Random thought, is shop class even a thing anymore? I mean I remember a shop class in middle school every year, and I think my freshman year of highschool too? But that was 20-30 years ago now. Even then it was pretty meager because of the safety aspects of working with power tools. I think there was a drill press we were allowed to use in middle school, and maybe a band saw in highschool? I remember the class being 95% "nothing" or stuff I don't remember, and 5% getting a supervised turn on the drill press. That and sanding. Every time you asked the teacher a question about your project, the answer was always "You should probably sand it more" and being pointed to this giant box of worn out scraps of sandpaper with random grits. I have no memory of a table saw, but it might have been there but verboten on account of how dangerous they are even for experienced woodworkers to use.

I'd love for there to be more shop in school, but I'm not sure the risk profile of working with power tools sits well with most moms.

Career and Technical Education high schools have pretty useful shop classes.

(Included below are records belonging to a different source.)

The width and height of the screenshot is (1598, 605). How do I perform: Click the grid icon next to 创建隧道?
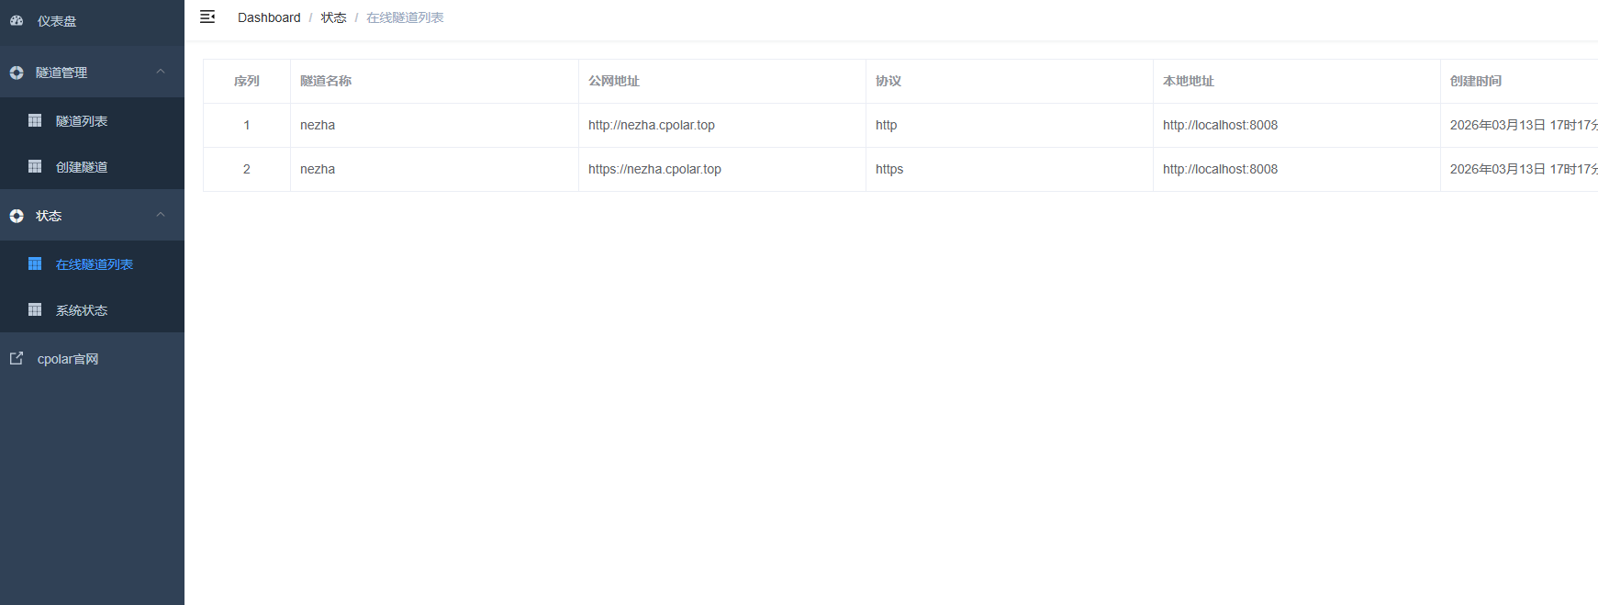pyautogui.click(x=35, y=166)
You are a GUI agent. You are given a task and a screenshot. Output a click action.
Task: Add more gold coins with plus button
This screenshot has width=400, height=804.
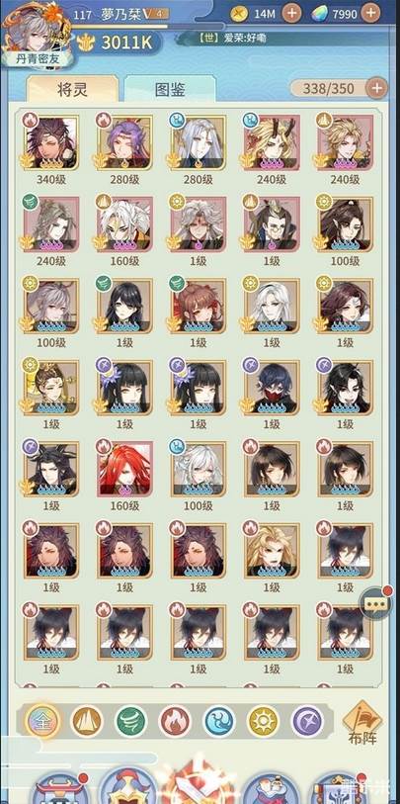coord(292,13)
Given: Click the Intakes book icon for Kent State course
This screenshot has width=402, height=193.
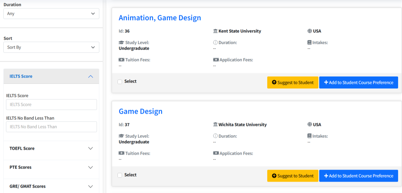Looking at the screenshot, I should tap(310, 43).
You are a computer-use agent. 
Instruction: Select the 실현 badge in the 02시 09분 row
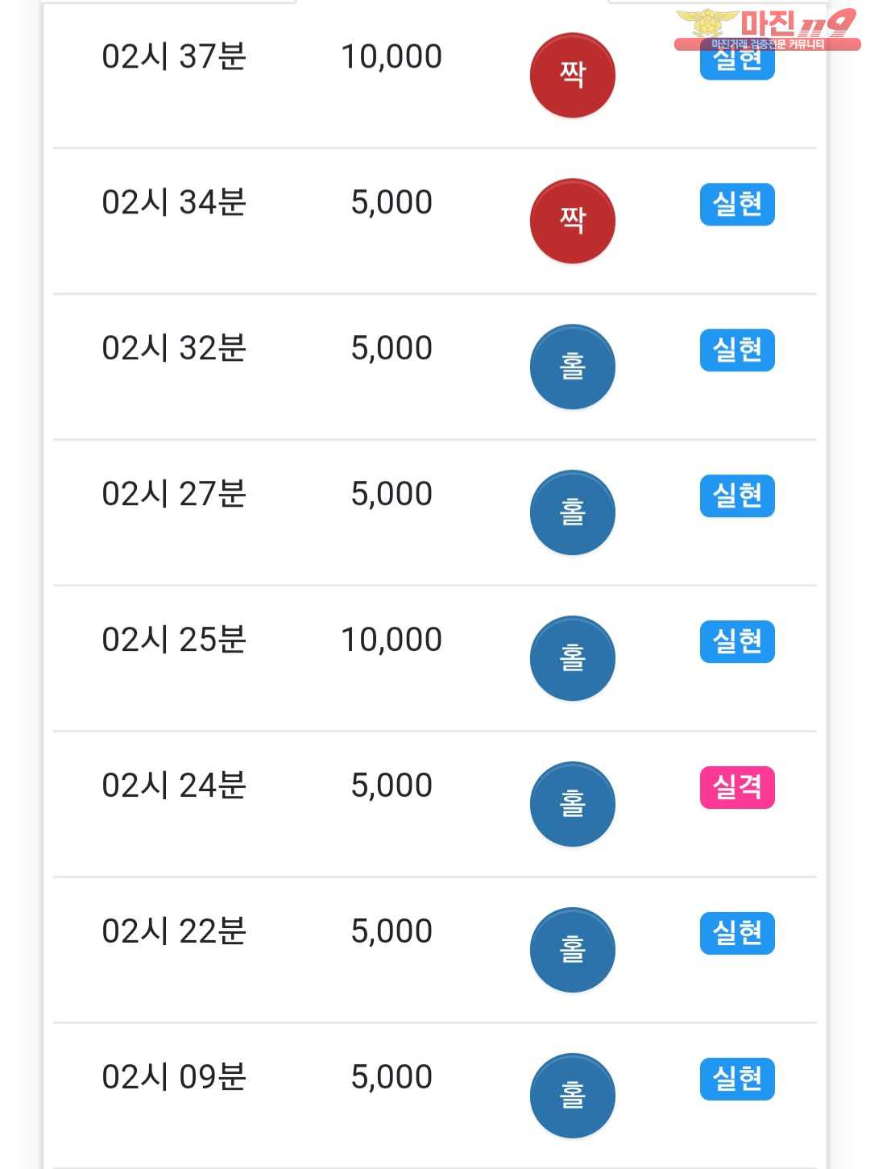[737, 1079]
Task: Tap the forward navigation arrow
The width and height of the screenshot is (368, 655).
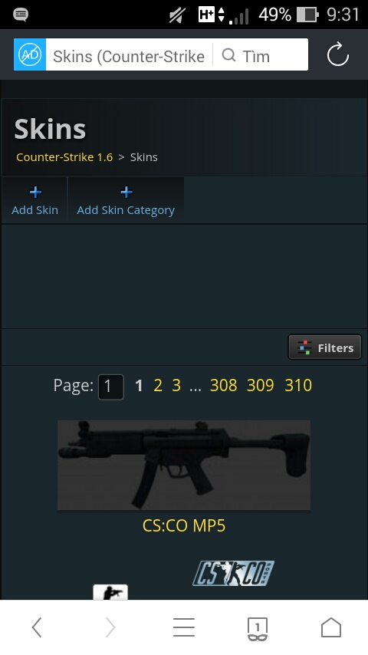Action: point(110,627)
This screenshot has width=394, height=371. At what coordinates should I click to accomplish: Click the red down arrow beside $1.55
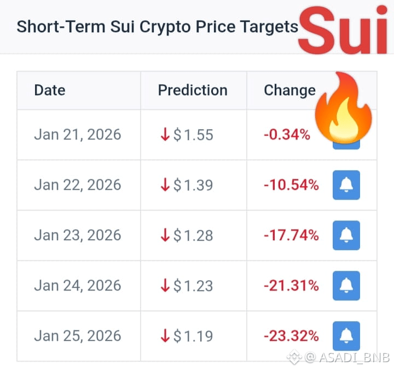click(165, 135)
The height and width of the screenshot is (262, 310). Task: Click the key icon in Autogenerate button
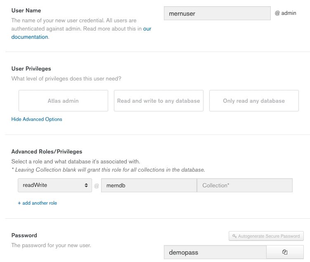[x=234, y=236]
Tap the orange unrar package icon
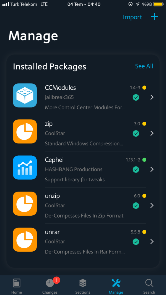 pos(25,239)
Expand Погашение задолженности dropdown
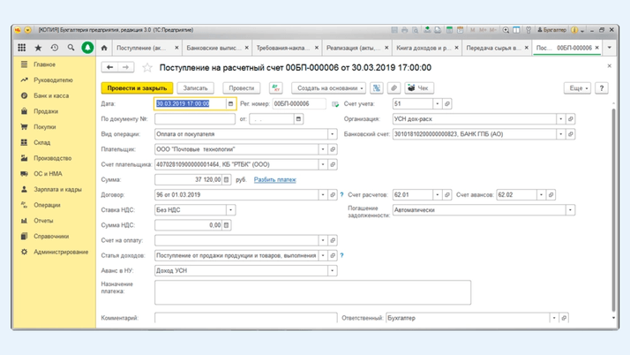The width and height of the screenshot is (630, 355). coord(570,210)
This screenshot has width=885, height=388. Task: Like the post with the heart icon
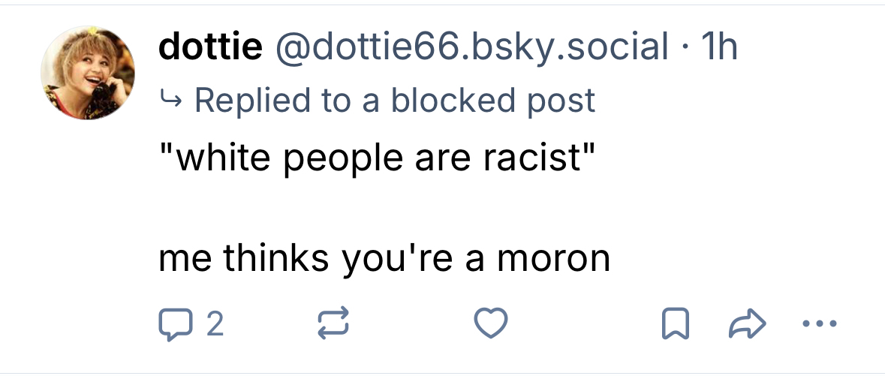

It's definitely still a thing, but district dependent. My high school had a fully equipped shop that was converted into a storage room years before my family went through. Not sure whether that was a district call, funding thing, liability or what. I would guess at some point a decision had to be made whether to fund the shop class, art, or other extracurriculars and my high school decided to dump the former.

I was talking about this with my father. He grew up in a rural area. He had both a woodworking shop class and a metalworking shop class at his high school and took both. That must have been in the 60's. A shame, really.

In the 1980s in Fairfax County, Virginia, I took wood shop and metal shop. I was on the college track, so I couldn't access other vo-tech classes because they conflicted with foreign language and advanced/gt classes. But they existed in the same school.

I’ve known a few people who graduated from highschool with welding certifications less than ten years ago. They all went to school in less affluent white parts of the far burbs, though- redneck parents have a higher risk tolerance and are also more willing to bluntly admit when their kids need to focus on non-college skills.